Martin Carr reviews the seventh episode of Snowpiercer…
Some allegiances are ill-advised, some decisions hard to come back from and a few actions no one forgives. As we close in on the latter stages of season one Snowpiercer seems to be applying more pressure rather than less, as if something up ahead demands obliteration. For Melanie Cavill the chickens are coming home to roost as a conflagration of bad choices begins causing a ripple effect.
Strong arm tactics clash with brutal interrogations while Layton gathers his forces. Emotional blackmail now sits at the forefront of any management decisions, while romantic liaisons are exploited for private audiences. This has become a war of attrition dictated by the level of commitment on either side. Connections are made and kept on the basis of advantage, position and status. Loyalty runs a very distant third as middle ground and neutral territories begin melding together.
Showrunner Graeme Manson has created a political animal with an essential powder keg element, which will soon see Snowpiercer devolve into a class war. Melanie, Bennett and Javier remain an interesting dynamic amongst this chaos as they share the ultimate secret. Law and order has been maintained by the thinnest of deceptions, proliferated by a figurehead of unflinching willpower and spread through Chinese whispers. Wilford is a man who has outgrown his physical predominance and disappeared into myth.

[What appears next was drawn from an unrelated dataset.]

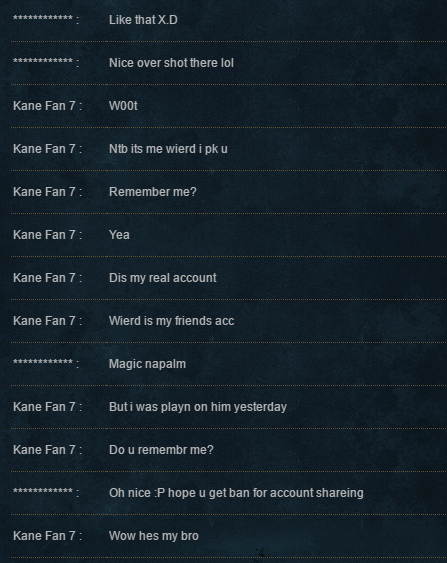This screenshot has width=447, height=563.
Task: Click 'Wow hes my bro' message
Action: [154, 536]
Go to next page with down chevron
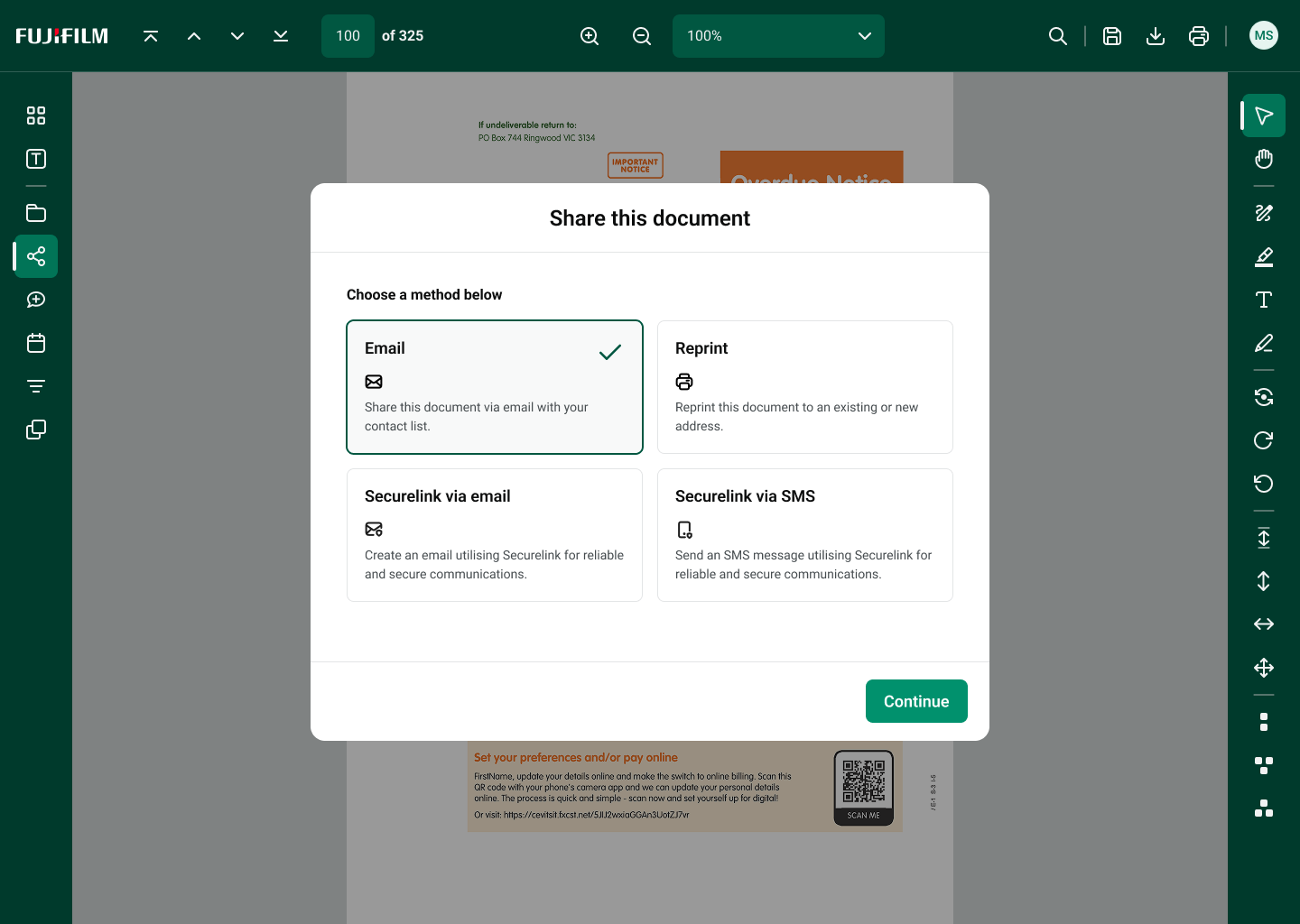The width and height of the screenshot is (1300, 924). tap(237, 36)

He is manifested through ghost stories, celebrated by new generations and been awarded Messianic status by default. Wilford is now the stuff of legend, but like any form of religion he is made flesh through unwavering belief. It is the maintenance of that mythology upon which Snowpiercer depends and why this adaptation works so well. In only six weeks Manson and company have laid the groundwork which allowed audiences to invest.

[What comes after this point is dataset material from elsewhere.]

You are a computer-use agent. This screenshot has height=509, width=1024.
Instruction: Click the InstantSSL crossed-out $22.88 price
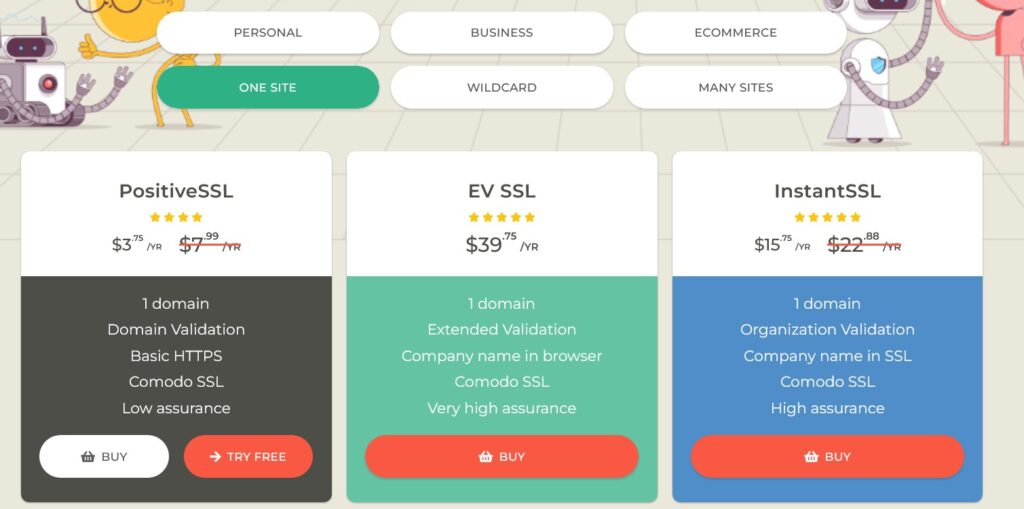pyautogui.click(x=864, y=244)
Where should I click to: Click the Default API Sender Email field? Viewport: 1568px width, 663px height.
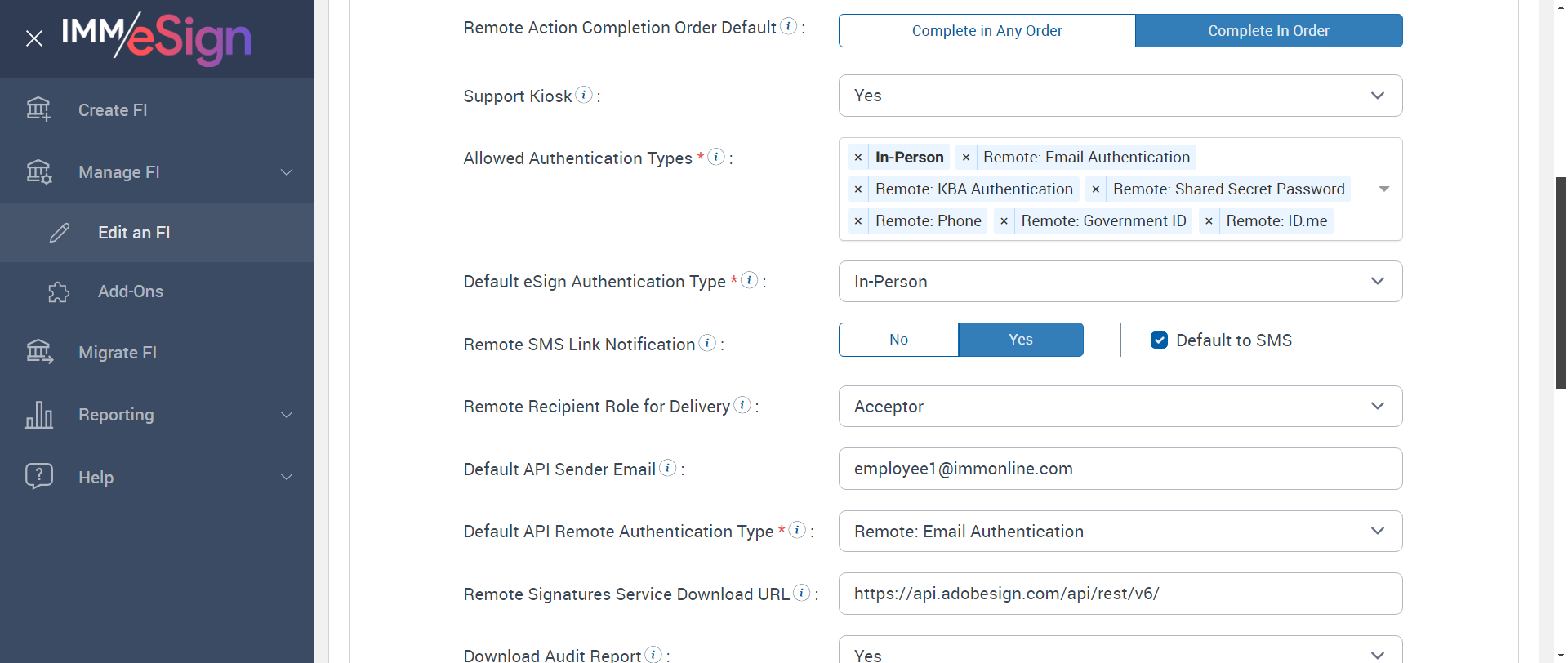point(1120,469)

Daveed Diggs, Jennifer Connelly and an ensemble of supremely gifted supporting actors have given flesh to the bare bones of that creation. A murder mystery element garnered our interest whilst these characters were given time to develop in the background. Now as the personal and political motivations gather momentum we are locked into his drama with everyone else. Snowpiercer one thousand and one cars long.